Crows Taunt Tigers And Their Victorian Knockers
The Age
Monday May 6, 2002
Adelaide struggled for respect even when it was the only team of the 1990s to win back-to-back AFL premierships, so it won't surprise the Crows that four years on, they're still not being taken very seriously east of Mount Gambier.
But that's an attitude that may have to be revised, sooner rather than later, after the Crows yesterday notched their fourth win, and significantly, their second in Melbourne already this season from only three starts.
Not for the first time in recent seasons, Adelaide taunted the Tigers with a vastly superior exhibition of football skill. Only its abysmal kicking (2.12 to 2.1 in the second quarter) saved Richmond from complete humiliation, the 32-point final margin hardly reflective of the extent to which the Crows dominated the game.
At the same time, they again exposed chinks in the Tiger armoury that, if anything, seem to have grown only bigger during the off-season. Richmond twin towers Matthew Richardson and Brad Ottens are imposing enough, but on their own, too one-dimensional, underlined when Richardson spent most of the second half on the bench injured, and the scoring avenues were as good as halved. It was the fifth game in a row in which the Tigers failed to pass the 100-point mark.
But it could be argued at the moment that Richmond's midfield is an even bigger achilles heel. The man who used to carry it, Matthew Knights, loped around a forward pocket for nearly the entire game yesterday, with minimal impact.
Richmond skipper Wayne Campbell was well beaten by Simon Goodwin, Clinton King completely outclassed by Andrew McLeod, and with Joel Bowden defused brilliantly by underrated ``stopper" Tyson Stenglein, the Tigers had nowhere to turn.
It's still relatively early days, but you have to ask whether Richmond overrated its midfield stocks a tad at the end of last season, given that it used its second selection on national draft day on Geelong goalsneak Adam Houlihan, traded another early pick for the Western Bulldogs' Paul Hudson and failed to utilise two other selections altogether.

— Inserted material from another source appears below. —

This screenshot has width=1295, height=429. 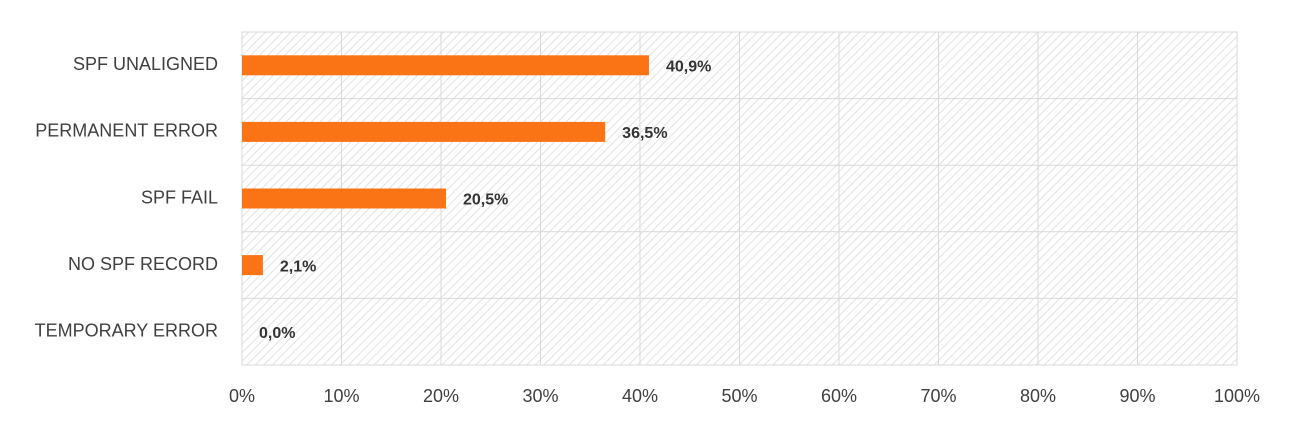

What managed to highlight the Tigers' midfield problems more starkly than ever was the absolute brilliance of the Adelaide engine room, when on-song a combination that stacks up as well as any midfield group in the AFL bar Brisbane.
At times even last season, Adelaide looked to be leaving too much of the work in the hands of too few, but the Crows have more depth now and look sharper at the edges for it.
Stenglein, good enough to finish fifth in the Crows' best-and-fairest last season, has assumed much of the defensive midfield responsibilities from Mark Bickley. Wingman Michael Doughty has given Adelaide more dash and is a prolific ball-winner. And little Graham Johncock, playing only his sixth game yesterday, is already shaping as a potential Rising Star, his dash out of defence eerily reminiscent of a younger McLeod.
Not that there's anything wrong with the more mature version, mind you. McLeod had one of ``those" games yesterday, 34 touches worth, each used to devastating effect.
His teammates aren't bad, either. Adelaide plays with a panache and flair that leaves most of its rivals for dead. For all its potentially costly inaccuracy yesterday, the Crows' hand and foot skills are a potent weapon at a time when clean and classy ball-handling is at an absolute premium.
Six rounds into season 2002, it appears the landscape has shifted more than we'd imagined possible. Brisbane has been beaten, Essendon has not only been beaten but is looking distinctly wobbly, its chances hardly likely to be improved by the finger injury to Matthew Lloyd. The underrated Crows are fourth, Collingwood third.
Geelong, a popular pre-season wooden spoon fancy, sits seventh, one spot above a supposed giant in Essendon, Fremantle, its conqueror on Saturday, just outside the eight and closing fast.
At the bottom sits Carlton, 1-5, carrying a truckload of injuries, harbouring increasing angst about the running down of an AFL superpower. Can the Blues' run of 13 consecutive wins and challenge of a more powerful Essendon outfit really only have been 18 months ago?